= Problem requirements =
Write the records out once more, exactly as they appear below.

[Records from a collection]
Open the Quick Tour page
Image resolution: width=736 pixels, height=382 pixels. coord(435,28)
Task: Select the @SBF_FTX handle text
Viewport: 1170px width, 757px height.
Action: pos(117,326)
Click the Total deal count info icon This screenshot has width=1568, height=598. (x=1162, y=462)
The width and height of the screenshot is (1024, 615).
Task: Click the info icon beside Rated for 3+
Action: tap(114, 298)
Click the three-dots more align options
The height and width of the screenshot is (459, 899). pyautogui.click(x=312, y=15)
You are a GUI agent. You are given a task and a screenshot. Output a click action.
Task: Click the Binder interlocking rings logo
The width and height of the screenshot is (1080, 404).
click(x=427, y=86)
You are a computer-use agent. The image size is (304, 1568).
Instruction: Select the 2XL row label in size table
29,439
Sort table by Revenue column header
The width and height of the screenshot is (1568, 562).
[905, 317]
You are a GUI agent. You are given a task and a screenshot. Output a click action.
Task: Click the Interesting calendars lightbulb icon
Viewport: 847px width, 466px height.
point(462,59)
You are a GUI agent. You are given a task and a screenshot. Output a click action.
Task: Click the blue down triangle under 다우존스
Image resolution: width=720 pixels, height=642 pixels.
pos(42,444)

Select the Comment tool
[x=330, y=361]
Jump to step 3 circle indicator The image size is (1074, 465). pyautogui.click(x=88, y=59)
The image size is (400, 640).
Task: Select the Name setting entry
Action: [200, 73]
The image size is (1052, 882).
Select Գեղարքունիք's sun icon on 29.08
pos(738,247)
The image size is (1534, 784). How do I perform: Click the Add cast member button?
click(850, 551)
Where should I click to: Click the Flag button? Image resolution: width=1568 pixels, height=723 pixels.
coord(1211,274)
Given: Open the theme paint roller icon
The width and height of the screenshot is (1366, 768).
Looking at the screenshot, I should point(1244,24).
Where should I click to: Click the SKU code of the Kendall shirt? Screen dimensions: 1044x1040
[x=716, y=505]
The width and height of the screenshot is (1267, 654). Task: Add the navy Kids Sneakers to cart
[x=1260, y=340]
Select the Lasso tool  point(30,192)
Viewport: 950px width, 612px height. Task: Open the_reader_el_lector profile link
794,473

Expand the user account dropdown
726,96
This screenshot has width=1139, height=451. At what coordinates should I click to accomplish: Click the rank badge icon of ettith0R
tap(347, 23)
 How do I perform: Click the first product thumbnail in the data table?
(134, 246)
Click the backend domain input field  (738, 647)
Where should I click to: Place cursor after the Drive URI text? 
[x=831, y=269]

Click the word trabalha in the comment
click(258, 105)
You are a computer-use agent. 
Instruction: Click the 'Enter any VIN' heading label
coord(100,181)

= Output for this exercise =
Open the Quick Tour page
Image resolution: width=736 pixels, height=382 pixels. coord(435,28)
Task: Select the @SBF_FTX handle text
Viewport: 1170px width, 757px height.
Action: pos(117,326)
Click the Total deal count info icon This screenshot has width=1568, height=598. (x=1162, y=462)
The width and height of the screenshot is (1024, 615).
Task: Click the info icon beside Rated for 3+
Action: tap(114, 298)
Click the three-dots more align options
The height and width of the screenshot is (459, 899). pyautogui.click(x=312, y=15)
You are a GUI agent. You are given a task and a screenshot. Output a click action.
Task: Click the Binder interlocking rings logo
The width and height of the screenshot is (1080, 404).
click(x=427, y=86)
You are a computer-use agent. The image size is (304, 1568).
Instruction: Select the 2XL row label in size table
29,439
Sort table by Revenue column header
The width and height of the screenshot is (1568, 562).
[905, 317]
You are a GUI agent. You are given a task and a screenshot. Output a click action.
Task: Click the Interesting calendars lightbulb icon
Viewport: 847px width, 466px height.
point(462,59)
You are a GUI agent. You are given a task and a screenshot. Output a click action.
Task: Click the blue down triangle under 다우존스
Image resolution: width=720 pixels, height=642 pixels.
pos(42,444)

Select the Comment tool
[x=330, y=361]
Jump to step 3 circle indicator The image size is (1074, 465). pyautogui.click(x=88, y=59)
The image size is (400, 640).
Task: Select the Name setting entry
Action: [200, 73]
The image size is (1052, 882).
Select Գեղարքունիք's sun icon on 29.08
pos(738,247)
The image size is (1534, 784). How do I perform: Click the Add cast member button?
click(850, 551)
Where should I click to: Click the Flag button? Image resolution: width=1568 pixels, height=723 pixels.
coord(1211,274)
Given: Open the theme paint roller icon
The width and height of the screenshot is (1366, 768).
Looking at the screenshot, I should point(1244,24).
Where should I click to: Click the SKU code of the Kendall shirt? Screen dimensions: 1044x1040
[x=716, y=505]
The width and height of the screenshot is (1267, 654). Task: Add the navy Kids Sneakers to cart
[x=1260, y=340]
Select the Lasso tool  point(30,192)
Viewport: 950px width, 612px height. Task: Open the_reader_el_lector profile link
794,473

Expand the user account dropdown
726,96
This screenshot has width=1139, height=451. At what coordinates should I click to accomplish: Click the rank badge icon of ettith0R
tap(347, 23)
 How do I perform: Click the first product thumbnail in the data table?
(134, 246)
Click the backend domain input field  (738, 647)
Where should I click to: Place cursor after the Drive URI text? 
[x=831, y=269]

Click the word trabalha in the comment
click(258, 105)
You are a computer-use agent. 
Instruction: Click the 'Enter any VIN' heading label
coord(100,181)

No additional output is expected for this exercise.